### PASSAGE
Portal | Level: L2: Operations | Topics: Linux Networking Tools, Packet Path | Domain: Linux

Linux Network Packet Flow¶

Scope¶

This document explains what happens to a packet on Linux:

from NIC receive to userspace socket
from userspace send to NIC transmit
with routing, conntrack, netfilter, bridge, NAT, and local delivery in the picture
in both host and container-heavy environments

This is the mental model you need for:

debugging dropped packets
tracing weird latency
understanding Docker / Kubernetes networking
making sense of iptables, nftables, tc, ip rule, and ip route
answering interview questions without hand-waving

Big picture¶

A packet is not "handled by Linux" in one giant lump. It moves through a series of layers and hook points.

Receive path¶

wire
  -> NIC
  -> DMA into RAM
  -> interrupt or NAPI poll
  -> driver builds sk_buff
  -> ingress path
  -> optional XDP / tc ingress
  -> netfilter PREROUTING
  -> routing decision
      -> local delivery
      -> forwarding
      -> bridge path
  -> protocol handler (TCP/UDP/ICMP/...)
  -> socket receive queue
  -> userspace read/recv

Transmit path¶

userspace send/write
  -> socket layer
  -> TCP/UDP/IP stack
  -> routing decision
  -> netfilter OUTPUT / POSTROUTING
  -> qdisc / tc egress
  -> driver queue
  -> NIC DMA
  -> wire

The packet is usually represented inside the kernel as an sk_buff (skb). If you understand that one object is being classified, routed, rewritten, queued, and finally transmitted or delivered, the whole stack becomes much less mystical.

The main building blocks¶

NIC and driver¶

The network card receives frames from the wire. The driver:

coordinates DMA so packet data lands in memory
exposes RX and TX rings
acknowledges interrupts
participates in NAPI polling
hands packets to the kernel networking stack

Important consequences:

packet loss can happen before the IP stack even sees the packet
RX ring starvation, IRQ affinity, or driver bugs can look like "network problems"
high packet rates are often an interrupt / queue / CPU placement problem, not just a bandwidth problem

`sk_buff`¶

Linux uses the sk_buff structure as the canonical packet wrapper. It tracks:

pointers to packet data
protocol headers
device information
metadata such as marks, priority, checksum state, timestamps, conntrack association, and routing information

The payload may be linear or fragmented. That matters for offloads and for packet mangling.

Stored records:
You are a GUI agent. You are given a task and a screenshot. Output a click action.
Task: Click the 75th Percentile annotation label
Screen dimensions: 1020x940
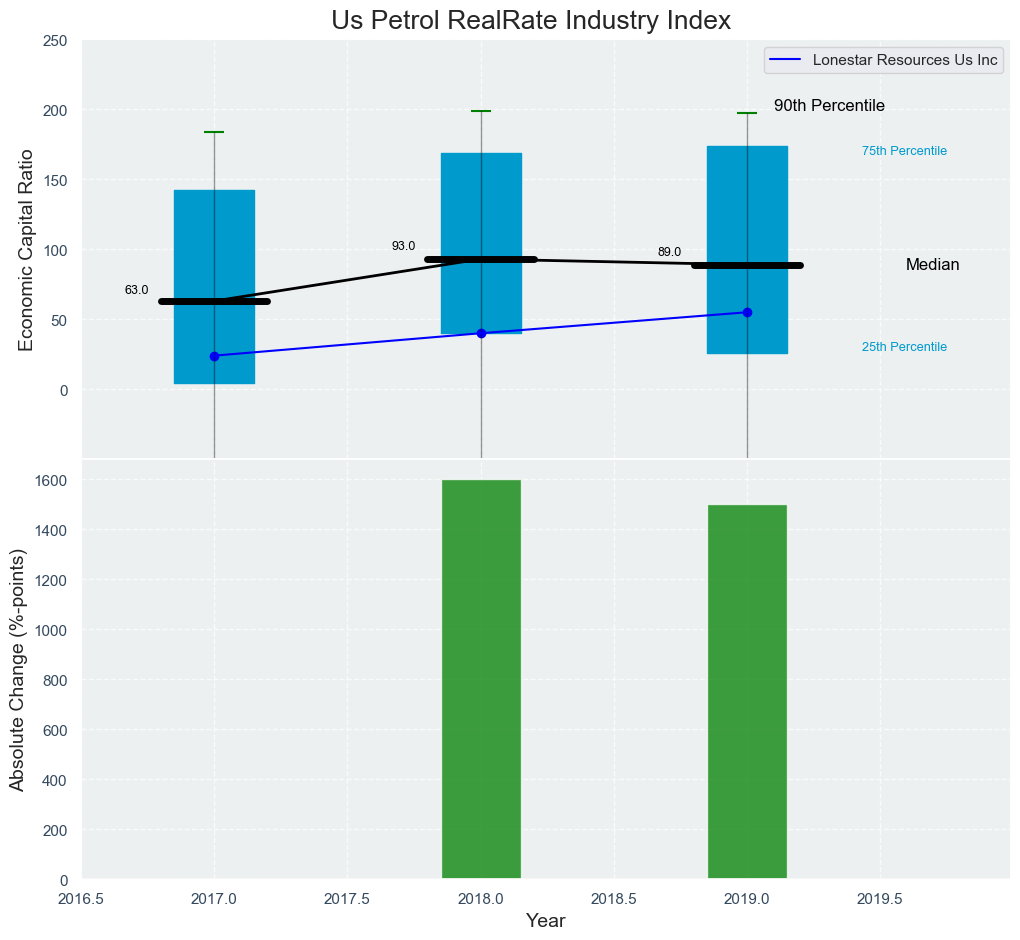pyautogui.click(x=904, y=151)
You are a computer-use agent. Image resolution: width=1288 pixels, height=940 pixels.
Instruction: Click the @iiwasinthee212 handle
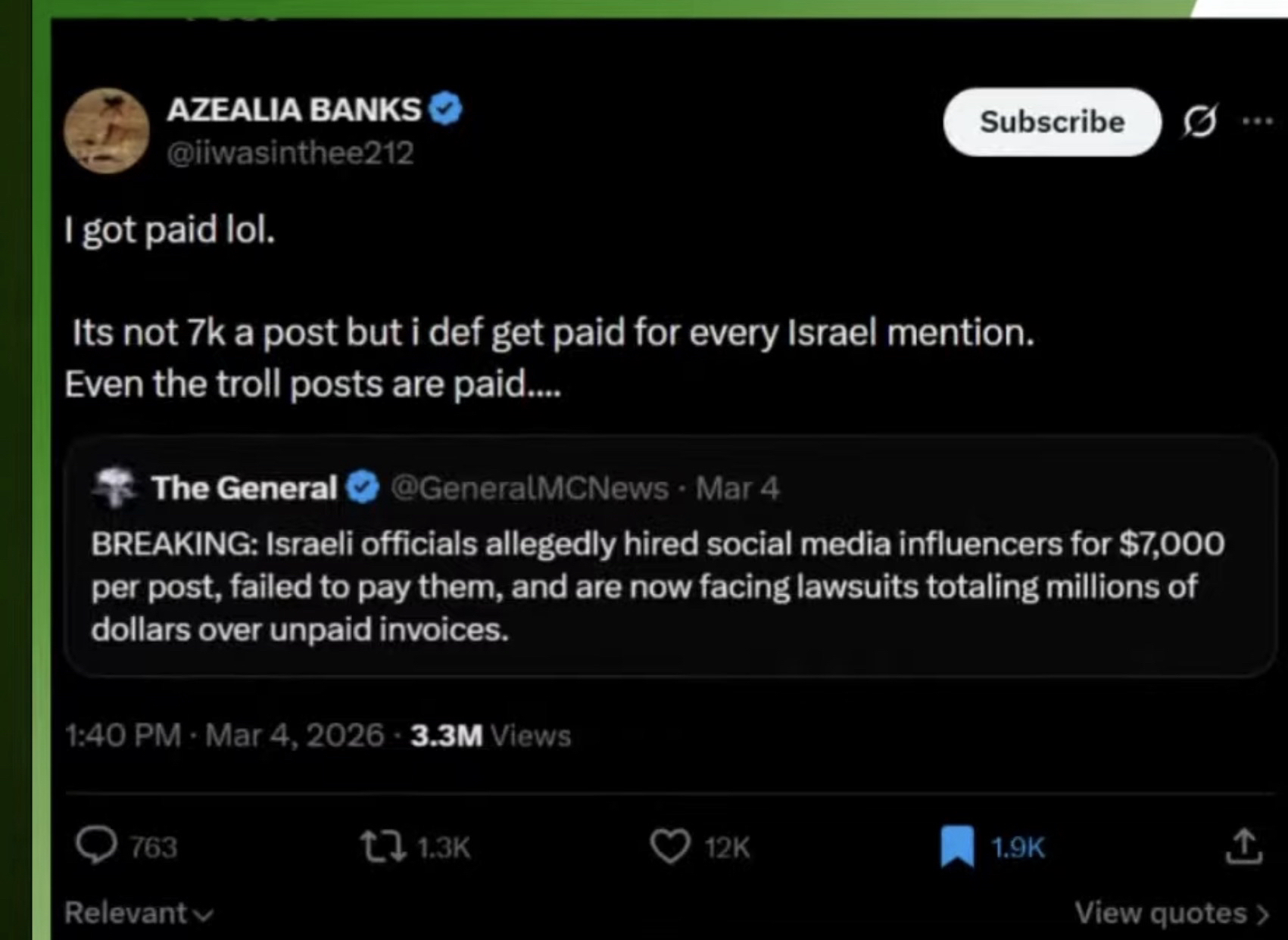click(290, 153)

### WHAT YOU SHOULD DO
Transcribe the part of the Linux packet flow page that opens with the words "pointers to packet" and closes with "for packet mangling.".

### TASK SOLUTION
pointers to packet data
protocol headers
device information
metadata such as marks, priority, checksum state, timestamps, conntrack association, and routing information

The payload may be linear or fragmented. That matters for offloads and for packet mangling.